Task statement => Transcribe exactly the lines that fall between the one holding "[region] (81, 1654)" and the one holding "Dati Societari (28, 2163)", inclusive, from the entries below.

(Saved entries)
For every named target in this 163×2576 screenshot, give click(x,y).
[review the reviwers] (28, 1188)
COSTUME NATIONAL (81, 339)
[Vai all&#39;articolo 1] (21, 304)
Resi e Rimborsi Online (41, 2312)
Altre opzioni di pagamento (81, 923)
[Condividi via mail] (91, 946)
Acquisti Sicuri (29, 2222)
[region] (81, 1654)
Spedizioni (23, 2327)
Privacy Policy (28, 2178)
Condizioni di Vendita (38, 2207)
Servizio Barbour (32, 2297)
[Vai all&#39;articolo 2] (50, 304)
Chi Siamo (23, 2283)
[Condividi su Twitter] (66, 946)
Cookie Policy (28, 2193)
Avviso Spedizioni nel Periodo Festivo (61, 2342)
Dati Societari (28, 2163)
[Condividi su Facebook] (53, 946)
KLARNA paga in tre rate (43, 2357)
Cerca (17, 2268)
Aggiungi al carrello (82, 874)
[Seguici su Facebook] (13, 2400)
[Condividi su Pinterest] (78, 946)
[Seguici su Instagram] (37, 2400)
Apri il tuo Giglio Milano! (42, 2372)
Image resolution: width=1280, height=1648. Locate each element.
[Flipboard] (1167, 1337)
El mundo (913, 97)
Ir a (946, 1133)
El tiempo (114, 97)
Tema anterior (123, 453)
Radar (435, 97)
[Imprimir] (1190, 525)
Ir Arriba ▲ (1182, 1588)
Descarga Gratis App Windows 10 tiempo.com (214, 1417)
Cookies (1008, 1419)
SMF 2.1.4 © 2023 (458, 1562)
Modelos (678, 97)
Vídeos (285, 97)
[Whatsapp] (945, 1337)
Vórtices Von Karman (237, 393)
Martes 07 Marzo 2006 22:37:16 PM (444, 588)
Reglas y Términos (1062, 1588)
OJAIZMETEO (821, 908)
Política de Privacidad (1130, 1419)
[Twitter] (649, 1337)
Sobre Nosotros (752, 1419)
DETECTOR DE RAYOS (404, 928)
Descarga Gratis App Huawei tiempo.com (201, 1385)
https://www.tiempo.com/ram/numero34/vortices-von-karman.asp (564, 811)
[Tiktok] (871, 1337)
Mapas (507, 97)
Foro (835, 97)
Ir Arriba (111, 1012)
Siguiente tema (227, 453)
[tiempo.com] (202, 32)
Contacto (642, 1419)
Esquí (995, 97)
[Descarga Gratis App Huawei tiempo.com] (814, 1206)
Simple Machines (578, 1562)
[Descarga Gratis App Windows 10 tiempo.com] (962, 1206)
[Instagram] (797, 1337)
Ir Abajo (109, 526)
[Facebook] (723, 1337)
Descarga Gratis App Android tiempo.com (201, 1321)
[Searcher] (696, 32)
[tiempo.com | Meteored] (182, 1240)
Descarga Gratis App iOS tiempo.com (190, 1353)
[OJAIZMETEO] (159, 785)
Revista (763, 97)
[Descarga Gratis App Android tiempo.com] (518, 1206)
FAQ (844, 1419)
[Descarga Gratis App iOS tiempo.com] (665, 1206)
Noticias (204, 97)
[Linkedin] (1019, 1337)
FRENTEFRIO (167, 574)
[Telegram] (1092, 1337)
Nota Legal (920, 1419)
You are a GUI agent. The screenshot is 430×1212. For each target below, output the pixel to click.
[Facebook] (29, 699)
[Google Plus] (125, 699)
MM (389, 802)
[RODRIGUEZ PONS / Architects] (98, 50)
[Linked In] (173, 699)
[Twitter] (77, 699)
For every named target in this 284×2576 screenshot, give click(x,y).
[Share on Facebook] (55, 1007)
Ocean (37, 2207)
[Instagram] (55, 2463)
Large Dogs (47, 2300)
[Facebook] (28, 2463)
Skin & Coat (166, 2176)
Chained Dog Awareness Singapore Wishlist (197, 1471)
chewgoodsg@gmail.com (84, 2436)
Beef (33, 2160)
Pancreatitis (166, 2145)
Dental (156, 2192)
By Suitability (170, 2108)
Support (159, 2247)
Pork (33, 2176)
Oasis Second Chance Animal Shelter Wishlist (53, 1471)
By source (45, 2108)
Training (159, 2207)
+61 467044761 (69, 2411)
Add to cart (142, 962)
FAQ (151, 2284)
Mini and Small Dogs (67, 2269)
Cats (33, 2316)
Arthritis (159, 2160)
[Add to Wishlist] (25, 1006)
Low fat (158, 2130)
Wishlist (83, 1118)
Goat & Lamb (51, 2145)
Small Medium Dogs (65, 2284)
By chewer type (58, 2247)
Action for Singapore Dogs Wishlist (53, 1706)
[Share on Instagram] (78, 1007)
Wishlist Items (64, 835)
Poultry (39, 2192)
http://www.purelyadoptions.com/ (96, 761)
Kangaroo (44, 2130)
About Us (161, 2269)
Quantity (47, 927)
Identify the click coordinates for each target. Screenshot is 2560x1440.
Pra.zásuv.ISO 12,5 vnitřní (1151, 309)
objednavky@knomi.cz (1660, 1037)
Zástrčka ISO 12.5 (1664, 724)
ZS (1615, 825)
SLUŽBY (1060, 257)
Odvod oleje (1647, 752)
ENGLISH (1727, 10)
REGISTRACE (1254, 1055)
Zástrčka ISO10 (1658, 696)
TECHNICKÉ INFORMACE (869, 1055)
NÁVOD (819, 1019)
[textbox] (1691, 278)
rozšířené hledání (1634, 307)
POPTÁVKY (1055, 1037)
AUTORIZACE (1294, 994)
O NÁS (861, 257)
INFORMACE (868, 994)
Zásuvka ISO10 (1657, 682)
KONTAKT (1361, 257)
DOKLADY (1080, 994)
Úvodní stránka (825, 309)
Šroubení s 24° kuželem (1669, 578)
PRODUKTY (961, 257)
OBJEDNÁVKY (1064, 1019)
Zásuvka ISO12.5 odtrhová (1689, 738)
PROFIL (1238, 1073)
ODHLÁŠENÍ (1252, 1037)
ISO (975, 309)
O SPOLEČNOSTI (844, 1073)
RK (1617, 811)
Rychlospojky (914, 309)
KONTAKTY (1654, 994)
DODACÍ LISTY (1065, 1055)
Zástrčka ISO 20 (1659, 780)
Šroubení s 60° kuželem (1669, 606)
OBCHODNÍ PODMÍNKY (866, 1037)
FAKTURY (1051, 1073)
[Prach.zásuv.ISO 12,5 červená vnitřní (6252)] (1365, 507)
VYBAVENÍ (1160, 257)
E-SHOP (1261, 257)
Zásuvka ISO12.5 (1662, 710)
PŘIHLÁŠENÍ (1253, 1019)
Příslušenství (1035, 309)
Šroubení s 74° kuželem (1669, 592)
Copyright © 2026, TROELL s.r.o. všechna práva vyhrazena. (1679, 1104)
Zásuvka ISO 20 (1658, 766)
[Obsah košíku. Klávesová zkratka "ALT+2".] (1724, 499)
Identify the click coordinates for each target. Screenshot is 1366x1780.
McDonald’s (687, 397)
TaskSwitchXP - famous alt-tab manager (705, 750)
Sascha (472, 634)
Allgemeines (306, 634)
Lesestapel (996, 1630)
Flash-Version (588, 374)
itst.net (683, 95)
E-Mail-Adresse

Final answer =>
[region] (81, 1654)
Spedizioni (23, 2327)
Privacy Policy (28, 2178)
Condizioni di Vendita (38, 2207)
Servizio Barbour (32, 2297)
[Vai all&#39;articolo 2] (50, 304)
Chi Siamo (23, 2283)
[Condividi su Twitter] (66, 946)
Cookie Policy (28, 2193)
Avviso Spedizioni nel Periodo Festivo (61, 2342)
Dati Societari (28, 2163)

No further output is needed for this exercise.